Listed Building – Category B
- Official name: The Corn Exchange, Tower Only
- Designated: 1 February 1972
- Reference no.: LB24165

= Corn Exchange, Cupar =

Commercial building in Cupar, Fife, Scotland

The Corn Exchange is a commercial building in the St Catherine Street, Cupar, Fife, Scotland. The structure, which is now used as a community events venue, is a Category B listed building.

==History==
In the late-1850s, a group of local businessmen decided to form a private company, known as the "Cupar Corn Exchange Company", to finance and commission a corn exchange for the town. One of the early subscribers, in September 1959, was the Lord Chancellor, John Campbell, 1st Baron Campbell. The site they selected was on the corner of St Catherine Street and Castlehill.

The foundation stone for the new building was laid in August 1861. It was designed by Campbell Douglas in the Gothic Revival style, built in rubble masonry at a cost of £4,000 and was completed in 1862. The design involved a four-stage tower facing onto St Catherine Street. The first stage featured a square headed doorway set in an arched recess flanked by cast iron lanterns, the second stage involved a French door and a balcony and the third stage involved a casement window with ogee-shaped carvings above, while the fourth stage involved a pair of mullioned windows. The tower was surmounted by a spire with lucarnes. The Castlehill elevation, which extended back for seven bays, was built in a plainer style and was fenestrated with small square windows on the ground floor and with dormer windows at attic level. Internally, the principal room was the main hall which was 90 feet long and 50 feet wide. The spire, at 136 feet high, became a dominant feature on the local skyline.
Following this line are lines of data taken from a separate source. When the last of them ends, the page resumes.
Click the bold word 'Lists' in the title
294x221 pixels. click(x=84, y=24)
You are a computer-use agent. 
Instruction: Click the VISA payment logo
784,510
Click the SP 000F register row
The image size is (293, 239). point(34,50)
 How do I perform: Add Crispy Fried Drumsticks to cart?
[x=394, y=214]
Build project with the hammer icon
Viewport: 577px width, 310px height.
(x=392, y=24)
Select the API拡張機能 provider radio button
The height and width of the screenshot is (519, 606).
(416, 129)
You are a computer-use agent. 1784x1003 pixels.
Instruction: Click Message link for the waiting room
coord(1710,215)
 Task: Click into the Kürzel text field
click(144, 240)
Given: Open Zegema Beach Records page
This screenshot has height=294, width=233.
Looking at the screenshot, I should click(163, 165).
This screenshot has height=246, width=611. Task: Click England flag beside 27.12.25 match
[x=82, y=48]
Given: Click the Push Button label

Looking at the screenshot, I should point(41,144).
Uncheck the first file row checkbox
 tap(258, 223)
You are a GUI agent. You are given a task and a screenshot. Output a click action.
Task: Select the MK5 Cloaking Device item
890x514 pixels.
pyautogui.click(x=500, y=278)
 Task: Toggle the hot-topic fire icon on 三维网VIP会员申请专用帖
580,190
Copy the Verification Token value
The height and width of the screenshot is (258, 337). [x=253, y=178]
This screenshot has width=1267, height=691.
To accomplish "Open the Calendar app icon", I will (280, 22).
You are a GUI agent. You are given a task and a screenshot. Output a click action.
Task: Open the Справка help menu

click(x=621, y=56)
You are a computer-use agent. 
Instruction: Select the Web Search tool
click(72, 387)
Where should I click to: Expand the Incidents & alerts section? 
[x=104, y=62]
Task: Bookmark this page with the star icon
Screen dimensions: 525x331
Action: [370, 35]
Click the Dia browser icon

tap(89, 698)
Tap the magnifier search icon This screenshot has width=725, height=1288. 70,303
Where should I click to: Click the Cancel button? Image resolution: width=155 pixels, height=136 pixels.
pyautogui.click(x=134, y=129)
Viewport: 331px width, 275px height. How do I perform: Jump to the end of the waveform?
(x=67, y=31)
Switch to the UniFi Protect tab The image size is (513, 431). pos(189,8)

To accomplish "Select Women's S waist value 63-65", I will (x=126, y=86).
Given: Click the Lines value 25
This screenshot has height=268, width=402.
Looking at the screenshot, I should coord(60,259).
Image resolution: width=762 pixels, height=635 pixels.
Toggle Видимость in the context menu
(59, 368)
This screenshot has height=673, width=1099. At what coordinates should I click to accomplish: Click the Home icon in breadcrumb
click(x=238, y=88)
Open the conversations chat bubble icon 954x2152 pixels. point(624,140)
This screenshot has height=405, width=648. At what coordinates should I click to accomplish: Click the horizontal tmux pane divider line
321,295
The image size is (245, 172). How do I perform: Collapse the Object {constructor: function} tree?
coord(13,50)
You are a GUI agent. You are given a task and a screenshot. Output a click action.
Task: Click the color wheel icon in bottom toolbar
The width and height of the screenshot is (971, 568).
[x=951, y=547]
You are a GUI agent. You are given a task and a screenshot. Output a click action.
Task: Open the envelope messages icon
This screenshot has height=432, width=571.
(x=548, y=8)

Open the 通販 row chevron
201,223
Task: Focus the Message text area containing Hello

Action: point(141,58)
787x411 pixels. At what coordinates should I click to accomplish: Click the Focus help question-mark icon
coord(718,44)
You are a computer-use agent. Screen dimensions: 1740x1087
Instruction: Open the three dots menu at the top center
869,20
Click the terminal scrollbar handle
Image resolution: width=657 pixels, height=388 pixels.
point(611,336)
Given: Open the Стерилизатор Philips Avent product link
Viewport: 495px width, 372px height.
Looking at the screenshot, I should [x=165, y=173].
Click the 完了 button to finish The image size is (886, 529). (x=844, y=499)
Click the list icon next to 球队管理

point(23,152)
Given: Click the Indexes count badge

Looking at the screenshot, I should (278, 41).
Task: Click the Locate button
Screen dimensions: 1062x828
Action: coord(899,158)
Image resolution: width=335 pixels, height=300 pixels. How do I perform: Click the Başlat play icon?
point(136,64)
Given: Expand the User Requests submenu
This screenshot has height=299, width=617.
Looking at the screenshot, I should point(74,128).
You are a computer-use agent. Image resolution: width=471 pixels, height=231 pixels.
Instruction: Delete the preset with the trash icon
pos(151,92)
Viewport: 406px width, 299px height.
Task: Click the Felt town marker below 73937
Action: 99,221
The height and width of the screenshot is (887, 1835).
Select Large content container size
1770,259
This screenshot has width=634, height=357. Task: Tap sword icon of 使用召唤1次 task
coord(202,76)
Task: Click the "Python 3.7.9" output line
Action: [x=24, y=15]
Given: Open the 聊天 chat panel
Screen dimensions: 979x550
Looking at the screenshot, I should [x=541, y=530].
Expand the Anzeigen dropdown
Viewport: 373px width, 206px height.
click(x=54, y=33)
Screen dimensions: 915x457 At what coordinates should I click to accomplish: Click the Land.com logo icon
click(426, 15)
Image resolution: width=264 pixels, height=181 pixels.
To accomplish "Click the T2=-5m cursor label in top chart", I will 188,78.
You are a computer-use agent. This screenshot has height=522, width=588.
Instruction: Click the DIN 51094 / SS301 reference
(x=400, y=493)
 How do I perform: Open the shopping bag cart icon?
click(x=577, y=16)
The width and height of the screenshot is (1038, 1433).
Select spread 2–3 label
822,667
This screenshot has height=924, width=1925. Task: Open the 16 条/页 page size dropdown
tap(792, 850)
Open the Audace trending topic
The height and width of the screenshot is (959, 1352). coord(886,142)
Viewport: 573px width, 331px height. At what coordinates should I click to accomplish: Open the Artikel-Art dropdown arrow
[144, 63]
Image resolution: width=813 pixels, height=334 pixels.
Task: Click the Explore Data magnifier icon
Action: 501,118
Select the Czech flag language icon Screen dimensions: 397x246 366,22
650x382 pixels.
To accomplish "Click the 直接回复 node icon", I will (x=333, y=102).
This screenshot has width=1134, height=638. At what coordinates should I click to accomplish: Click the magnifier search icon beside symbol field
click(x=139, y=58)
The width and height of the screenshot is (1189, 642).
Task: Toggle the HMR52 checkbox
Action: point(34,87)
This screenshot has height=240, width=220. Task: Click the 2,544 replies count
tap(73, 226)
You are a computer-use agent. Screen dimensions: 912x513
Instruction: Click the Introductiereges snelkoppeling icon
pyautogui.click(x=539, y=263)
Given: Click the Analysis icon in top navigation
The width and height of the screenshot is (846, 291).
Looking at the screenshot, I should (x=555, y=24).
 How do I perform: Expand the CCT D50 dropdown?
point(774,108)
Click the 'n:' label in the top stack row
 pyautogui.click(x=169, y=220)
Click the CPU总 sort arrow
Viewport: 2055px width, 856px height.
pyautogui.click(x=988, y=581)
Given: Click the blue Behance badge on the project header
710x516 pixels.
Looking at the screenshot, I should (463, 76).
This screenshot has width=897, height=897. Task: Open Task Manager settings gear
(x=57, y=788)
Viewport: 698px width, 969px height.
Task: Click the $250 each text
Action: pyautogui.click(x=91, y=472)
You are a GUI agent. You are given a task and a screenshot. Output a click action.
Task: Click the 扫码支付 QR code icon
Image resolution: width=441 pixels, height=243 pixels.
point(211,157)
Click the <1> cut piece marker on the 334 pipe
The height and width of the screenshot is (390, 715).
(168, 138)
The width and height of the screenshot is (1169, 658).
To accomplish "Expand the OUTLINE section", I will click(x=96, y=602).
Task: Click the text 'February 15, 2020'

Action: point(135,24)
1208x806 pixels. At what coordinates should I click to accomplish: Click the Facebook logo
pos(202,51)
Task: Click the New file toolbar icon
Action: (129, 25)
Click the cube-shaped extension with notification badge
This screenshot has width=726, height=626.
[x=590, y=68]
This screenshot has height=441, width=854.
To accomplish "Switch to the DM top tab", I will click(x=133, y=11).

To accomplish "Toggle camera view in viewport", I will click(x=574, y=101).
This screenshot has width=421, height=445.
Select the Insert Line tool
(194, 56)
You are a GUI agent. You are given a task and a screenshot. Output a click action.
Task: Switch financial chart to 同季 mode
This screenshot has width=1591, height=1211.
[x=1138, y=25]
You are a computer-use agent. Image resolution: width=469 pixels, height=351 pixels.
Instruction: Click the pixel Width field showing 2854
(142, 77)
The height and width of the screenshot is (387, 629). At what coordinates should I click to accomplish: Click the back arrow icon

A grand concert, held under the patronage of the 1st Forfarshire Light Horse Volunteer Corps, which had been raised in spring 1870, was held in the building on 12 July 1870. The use of the building as a corn exchange declined significantly in the wake of the Great Depression of British Agriculture in the late 19th century. Instead, it became a community events venue hosting a variety of festivals, fairs, and concerts. It was acquired by Cupar Town Council in 1961 and the dormant company, which had developed the corn exchange, was acquired, together with its books and records, by Cupar Heritage in 2016.